The impress spectacle doesn’t end with the pipe organ either. While his fellow rap stars prefer to perform with a DJ spinning their songs, West now travels with a full all female orchestra who dress in florescent Tinkerbelle dresses that make them look part fairytale, part Klaxons plaything. In tonight’s ecclesiastical setting, the juxtaposition is riveting.
It’s all a bit of an anti-climax then when the audience – who are all here courtesy of Vodafone TBA and Sony Ericsson (surely a rivalry more bitter than any hip-hip battle?) – have to wait over an hour for West to take to the stage. Perhaps its so R&B star and recent chart sensation Rhianna can take her place in the balcony? Or perhaps it’s just because the event is so made-for-TV that the frantic channel 4 producers are practically part of the orchestra throughout the duration show? Whatever the reason, when he finally arrives it’s to a reception that doesn’t exactly match the enthusiasm that West himself shows when he bursts onto the stage. His answer? To go off and start the show all over again of course. Sure enough, second time around, the audience have got the message.
West maintains this level of control over the audience throughout the show – despite it frustratingly never feeling like it has actually started. It’s evident from his Jay-Z sermon, where he tells his orchestra to “just play music behind me because it makes me sound more powerful” (they duly oblige) to the way he stops second album smash, ‘Diamonds From Sierra Leone’ twice to make sure the crowd have grasped the correct hand signal for the song. If these weren’t commands uttered with his usual teeth white wide smile then we’d say West was just another egotistical rapper. Luckily, however, the teeth of whiter than white.
As West dispatches a set which rattles through the best from his back-catalogue, including, the harmonic ‘All Falls Down,’ and rapturous, ‘Touch The Sky,’ – which sees silver glitter barrage through the thin air - it’s ‘Stronger’ – the rappers ‘collaboration’ with Daft Punk and his current number one single - which is the most telling moment of the evening. West performs the track like no other on the set list. As lasers fire from the venues emphatic organ and spark a reminder of a Daft Punk live show, ‘Stronger’ is a soul crunching moment. It’s a credit simply to music that the song has united the pioneers of 90's French disco with the sole pioneer of American hip-hop in the twenty first century in such an unimaginable manner. It’s no surprise therefore, that West reprises the song on piano over a minute after it had seemingly climaxed.
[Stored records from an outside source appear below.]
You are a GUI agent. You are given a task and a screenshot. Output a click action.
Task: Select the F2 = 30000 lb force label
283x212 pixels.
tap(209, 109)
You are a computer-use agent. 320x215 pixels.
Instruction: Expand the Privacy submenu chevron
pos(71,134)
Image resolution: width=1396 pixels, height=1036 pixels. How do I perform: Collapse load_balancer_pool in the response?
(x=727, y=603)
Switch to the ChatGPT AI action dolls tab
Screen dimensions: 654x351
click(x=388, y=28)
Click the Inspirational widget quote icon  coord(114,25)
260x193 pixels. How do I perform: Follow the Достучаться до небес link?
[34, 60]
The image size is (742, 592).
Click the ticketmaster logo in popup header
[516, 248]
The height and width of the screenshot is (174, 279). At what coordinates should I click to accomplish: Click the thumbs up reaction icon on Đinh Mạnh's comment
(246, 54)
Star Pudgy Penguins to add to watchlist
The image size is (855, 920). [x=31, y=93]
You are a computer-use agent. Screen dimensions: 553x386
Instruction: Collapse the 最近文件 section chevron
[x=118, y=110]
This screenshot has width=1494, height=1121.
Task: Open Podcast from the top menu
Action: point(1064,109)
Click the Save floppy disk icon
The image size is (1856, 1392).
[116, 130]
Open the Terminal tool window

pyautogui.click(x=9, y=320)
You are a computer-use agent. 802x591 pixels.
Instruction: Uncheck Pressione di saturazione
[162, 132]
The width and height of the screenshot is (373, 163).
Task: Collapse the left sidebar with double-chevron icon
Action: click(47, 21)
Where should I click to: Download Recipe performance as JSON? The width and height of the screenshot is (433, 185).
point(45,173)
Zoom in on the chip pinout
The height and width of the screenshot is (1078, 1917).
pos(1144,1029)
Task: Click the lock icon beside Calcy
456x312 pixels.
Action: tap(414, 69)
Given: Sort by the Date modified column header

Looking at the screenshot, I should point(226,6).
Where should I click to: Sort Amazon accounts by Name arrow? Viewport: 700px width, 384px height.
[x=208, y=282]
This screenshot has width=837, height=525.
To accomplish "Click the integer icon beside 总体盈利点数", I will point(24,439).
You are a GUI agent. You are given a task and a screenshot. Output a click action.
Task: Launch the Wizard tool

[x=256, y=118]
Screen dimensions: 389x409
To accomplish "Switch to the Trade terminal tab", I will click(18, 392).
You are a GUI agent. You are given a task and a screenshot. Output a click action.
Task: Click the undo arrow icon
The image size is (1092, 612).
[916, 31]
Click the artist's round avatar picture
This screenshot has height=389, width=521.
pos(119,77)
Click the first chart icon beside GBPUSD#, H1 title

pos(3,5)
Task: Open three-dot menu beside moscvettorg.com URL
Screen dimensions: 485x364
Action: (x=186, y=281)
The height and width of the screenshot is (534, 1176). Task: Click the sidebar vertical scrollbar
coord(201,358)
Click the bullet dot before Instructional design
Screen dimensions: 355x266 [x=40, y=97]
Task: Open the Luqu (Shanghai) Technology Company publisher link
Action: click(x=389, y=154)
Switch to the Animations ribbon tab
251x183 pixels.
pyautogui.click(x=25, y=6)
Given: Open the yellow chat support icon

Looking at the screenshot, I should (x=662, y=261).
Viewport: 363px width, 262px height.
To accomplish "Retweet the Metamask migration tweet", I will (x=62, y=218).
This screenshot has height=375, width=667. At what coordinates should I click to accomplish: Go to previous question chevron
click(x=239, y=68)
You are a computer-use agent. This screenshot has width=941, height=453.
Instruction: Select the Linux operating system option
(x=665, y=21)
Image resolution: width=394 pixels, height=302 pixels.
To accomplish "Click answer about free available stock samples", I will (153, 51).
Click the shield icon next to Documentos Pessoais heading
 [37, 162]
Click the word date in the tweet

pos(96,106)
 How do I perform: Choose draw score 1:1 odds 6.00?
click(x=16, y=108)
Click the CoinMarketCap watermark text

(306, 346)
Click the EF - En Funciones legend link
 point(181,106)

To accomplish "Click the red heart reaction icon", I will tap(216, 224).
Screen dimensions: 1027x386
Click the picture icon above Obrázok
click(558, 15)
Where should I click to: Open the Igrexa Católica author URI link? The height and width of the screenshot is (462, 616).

While tonight was unquestionably a made-for-TV spectacle, as highlighted by West’s spontaneous decision towards the end to slip on his black overcoat a re-perform the opening song, it’s enough of a spectacle to understand that he’s a performer who is transcending an overly stagnant genre, and a performer who, at the same time, is demolishing the stereotype that has for so long been clamped to his style of music.